*** Opening of DATA IN THIS EXERCISE ***
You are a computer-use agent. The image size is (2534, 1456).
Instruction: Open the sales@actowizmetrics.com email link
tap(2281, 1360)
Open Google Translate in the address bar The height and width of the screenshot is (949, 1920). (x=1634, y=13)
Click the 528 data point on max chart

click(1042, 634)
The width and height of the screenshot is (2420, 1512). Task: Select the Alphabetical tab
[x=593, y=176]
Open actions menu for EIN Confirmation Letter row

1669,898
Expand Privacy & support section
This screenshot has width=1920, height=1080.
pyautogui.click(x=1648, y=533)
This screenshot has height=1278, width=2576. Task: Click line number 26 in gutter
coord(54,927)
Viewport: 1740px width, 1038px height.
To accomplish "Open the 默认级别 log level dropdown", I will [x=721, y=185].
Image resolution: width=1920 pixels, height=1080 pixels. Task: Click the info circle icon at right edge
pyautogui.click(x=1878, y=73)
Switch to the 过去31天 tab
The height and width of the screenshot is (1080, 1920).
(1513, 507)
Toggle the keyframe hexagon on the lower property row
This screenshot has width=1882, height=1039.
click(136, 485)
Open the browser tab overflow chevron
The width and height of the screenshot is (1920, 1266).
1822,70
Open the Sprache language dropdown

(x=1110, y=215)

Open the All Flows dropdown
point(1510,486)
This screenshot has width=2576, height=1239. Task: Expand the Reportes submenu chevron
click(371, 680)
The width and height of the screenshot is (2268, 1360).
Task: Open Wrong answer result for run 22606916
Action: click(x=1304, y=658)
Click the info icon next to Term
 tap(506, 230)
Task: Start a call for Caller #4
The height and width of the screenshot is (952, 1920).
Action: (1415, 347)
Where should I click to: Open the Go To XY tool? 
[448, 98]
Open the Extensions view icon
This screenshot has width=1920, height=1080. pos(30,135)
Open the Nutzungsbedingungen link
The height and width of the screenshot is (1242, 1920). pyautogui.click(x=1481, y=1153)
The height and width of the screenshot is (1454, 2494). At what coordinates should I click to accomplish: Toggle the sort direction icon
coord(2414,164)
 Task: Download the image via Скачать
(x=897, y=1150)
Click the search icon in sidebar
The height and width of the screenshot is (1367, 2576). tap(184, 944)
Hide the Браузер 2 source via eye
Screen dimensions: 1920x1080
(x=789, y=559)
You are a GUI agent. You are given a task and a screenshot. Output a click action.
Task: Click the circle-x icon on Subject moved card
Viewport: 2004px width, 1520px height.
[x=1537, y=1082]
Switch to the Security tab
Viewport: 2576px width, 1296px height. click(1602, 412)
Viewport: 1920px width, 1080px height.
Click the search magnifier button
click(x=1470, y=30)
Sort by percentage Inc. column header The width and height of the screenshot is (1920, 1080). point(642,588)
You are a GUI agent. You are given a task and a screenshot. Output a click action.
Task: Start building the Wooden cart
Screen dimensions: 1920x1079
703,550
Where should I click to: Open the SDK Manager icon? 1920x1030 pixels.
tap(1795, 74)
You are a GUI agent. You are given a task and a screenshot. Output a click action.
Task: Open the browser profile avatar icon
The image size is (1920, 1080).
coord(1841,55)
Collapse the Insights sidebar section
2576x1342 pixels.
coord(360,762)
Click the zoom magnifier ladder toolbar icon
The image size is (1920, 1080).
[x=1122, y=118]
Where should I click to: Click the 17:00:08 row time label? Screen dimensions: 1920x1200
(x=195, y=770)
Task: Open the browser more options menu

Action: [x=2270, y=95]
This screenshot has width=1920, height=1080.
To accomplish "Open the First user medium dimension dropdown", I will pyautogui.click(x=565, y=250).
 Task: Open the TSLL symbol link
*** Close of DATA IN THIS EXERCISE ***
YOUR OBJECTIVE:
Scan the data above for the word "will", then copy every line that holds it.

ANSWER TO THIS TASK:
To accomplish "Open the 默认级别 log level dropdown", I will [x=721, y=185].
To accomplish "Open the First user medium dimension dropdown", I will pyautogui.click(x=565, y=250).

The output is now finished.